Quand le story design remplace le storytelling, c’est pas beau à voir. Même quand Nolan n'est pas de la fête, Nolan arrive à nous la gâcher.
J’ai cru revivre Inception… Le même délire sans fin d’une réalité pas tout à fait comme on pourrait le penser, la mise en abîme facile d’un monde à l’intérieur d’un monde, des énigmes forcées pour maintenir le spectateur dans une ambiance mystérieuse…
Sauf que tout est forcé. On croit pas une seconde à cette histoire.

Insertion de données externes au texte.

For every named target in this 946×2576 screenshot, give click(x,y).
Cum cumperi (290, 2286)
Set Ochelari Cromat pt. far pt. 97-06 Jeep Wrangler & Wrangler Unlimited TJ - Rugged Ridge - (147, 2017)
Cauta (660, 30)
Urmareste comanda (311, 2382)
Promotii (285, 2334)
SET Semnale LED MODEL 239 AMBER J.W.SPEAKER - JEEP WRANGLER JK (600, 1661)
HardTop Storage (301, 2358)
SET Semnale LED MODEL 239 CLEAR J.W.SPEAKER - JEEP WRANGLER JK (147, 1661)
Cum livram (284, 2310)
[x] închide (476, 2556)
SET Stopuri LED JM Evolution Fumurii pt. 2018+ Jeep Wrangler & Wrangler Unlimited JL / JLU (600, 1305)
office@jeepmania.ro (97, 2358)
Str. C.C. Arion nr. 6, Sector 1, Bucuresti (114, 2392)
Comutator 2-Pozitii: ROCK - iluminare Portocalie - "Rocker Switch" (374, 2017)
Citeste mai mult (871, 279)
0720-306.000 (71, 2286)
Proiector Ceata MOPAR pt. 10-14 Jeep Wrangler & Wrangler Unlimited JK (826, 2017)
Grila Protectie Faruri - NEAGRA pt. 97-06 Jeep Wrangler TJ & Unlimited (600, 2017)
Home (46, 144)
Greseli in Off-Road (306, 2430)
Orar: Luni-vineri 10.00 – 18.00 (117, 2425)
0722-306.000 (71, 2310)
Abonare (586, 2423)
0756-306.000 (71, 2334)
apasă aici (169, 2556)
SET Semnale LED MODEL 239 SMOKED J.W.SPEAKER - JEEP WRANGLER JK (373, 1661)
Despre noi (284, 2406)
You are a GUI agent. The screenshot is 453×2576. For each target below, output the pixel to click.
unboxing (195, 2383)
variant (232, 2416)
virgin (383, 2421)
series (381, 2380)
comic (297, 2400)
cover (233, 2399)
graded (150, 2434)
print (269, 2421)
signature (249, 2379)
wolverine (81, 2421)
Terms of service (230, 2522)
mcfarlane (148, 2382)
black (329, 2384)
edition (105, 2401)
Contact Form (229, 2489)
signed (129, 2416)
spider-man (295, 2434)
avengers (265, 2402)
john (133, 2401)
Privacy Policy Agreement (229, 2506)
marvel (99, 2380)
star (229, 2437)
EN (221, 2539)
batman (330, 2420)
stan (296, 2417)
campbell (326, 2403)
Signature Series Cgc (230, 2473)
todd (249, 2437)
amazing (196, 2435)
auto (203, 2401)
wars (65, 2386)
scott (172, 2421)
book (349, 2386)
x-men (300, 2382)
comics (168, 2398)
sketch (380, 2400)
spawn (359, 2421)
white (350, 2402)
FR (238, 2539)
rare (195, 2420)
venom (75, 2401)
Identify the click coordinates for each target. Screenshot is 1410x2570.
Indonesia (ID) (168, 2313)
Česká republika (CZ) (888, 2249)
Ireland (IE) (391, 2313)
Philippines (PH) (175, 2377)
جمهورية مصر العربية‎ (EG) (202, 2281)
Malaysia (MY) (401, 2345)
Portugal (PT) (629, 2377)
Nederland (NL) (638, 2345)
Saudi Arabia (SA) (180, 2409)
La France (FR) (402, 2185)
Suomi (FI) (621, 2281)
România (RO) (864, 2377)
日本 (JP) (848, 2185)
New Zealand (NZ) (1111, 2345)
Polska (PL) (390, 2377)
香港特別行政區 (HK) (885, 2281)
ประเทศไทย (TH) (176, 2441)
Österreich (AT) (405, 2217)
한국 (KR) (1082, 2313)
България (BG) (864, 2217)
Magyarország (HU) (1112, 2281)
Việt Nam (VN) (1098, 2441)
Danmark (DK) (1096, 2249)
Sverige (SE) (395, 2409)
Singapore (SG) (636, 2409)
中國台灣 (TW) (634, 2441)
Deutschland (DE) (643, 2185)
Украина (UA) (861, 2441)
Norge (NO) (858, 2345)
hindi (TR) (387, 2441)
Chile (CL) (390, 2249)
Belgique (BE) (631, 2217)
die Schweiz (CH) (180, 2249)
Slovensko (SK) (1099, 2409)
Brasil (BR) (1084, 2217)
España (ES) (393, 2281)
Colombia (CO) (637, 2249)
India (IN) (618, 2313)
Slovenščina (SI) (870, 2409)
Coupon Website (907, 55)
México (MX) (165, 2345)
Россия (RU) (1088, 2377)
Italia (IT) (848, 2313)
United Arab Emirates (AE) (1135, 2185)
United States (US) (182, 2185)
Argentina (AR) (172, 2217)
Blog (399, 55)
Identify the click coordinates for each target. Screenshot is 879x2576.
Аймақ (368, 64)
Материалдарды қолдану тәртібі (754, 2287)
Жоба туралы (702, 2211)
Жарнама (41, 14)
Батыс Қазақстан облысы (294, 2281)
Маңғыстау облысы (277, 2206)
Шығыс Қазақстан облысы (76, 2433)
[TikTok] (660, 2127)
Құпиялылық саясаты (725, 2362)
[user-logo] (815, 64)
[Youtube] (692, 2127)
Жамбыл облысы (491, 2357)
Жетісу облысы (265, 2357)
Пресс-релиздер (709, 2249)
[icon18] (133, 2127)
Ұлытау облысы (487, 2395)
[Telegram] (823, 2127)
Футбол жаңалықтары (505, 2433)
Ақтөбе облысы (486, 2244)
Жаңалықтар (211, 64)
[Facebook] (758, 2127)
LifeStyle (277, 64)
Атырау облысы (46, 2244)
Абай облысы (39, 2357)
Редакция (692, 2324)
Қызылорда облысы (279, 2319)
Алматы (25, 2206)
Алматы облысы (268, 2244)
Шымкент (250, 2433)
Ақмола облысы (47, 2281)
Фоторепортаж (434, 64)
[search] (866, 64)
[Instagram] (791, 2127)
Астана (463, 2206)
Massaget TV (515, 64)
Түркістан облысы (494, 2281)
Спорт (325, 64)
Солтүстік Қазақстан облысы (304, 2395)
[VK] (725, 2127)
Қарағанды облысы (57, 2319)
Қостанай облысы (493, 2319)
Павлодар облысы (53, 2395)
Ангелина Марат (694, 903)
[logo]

Du moins, on entre pas du tout dans le jeu ou la tête de Di Caprio. Difficile de croire dès le début à cette histoire de policier qui vient enquêter sur une île de fou sur une disparition… tant l’enquête est rapidement mise de côté pour les délires paranoïaques, hallucinatoires, du personnage de Di Caprio.
Le but du récit ici semble clair : il veut nous dire dès le départ que c’est Di Caprio qui est fou et qu’il va devoir s’évader… de sa propre folie. Intéressant. Sur le papier. Sauf que c’est un peu comme essayer de se repérer dans un labyrinthe sans lumière ou… sans fil directeur. Tenter de sortir d’un casse-tête, c’est intéressant à partir du moment où on a une idée d’où il faut aller. Si on navigue à vue, c’est rien qu’un grand huit où les effets se suivent. Aucun enjeu.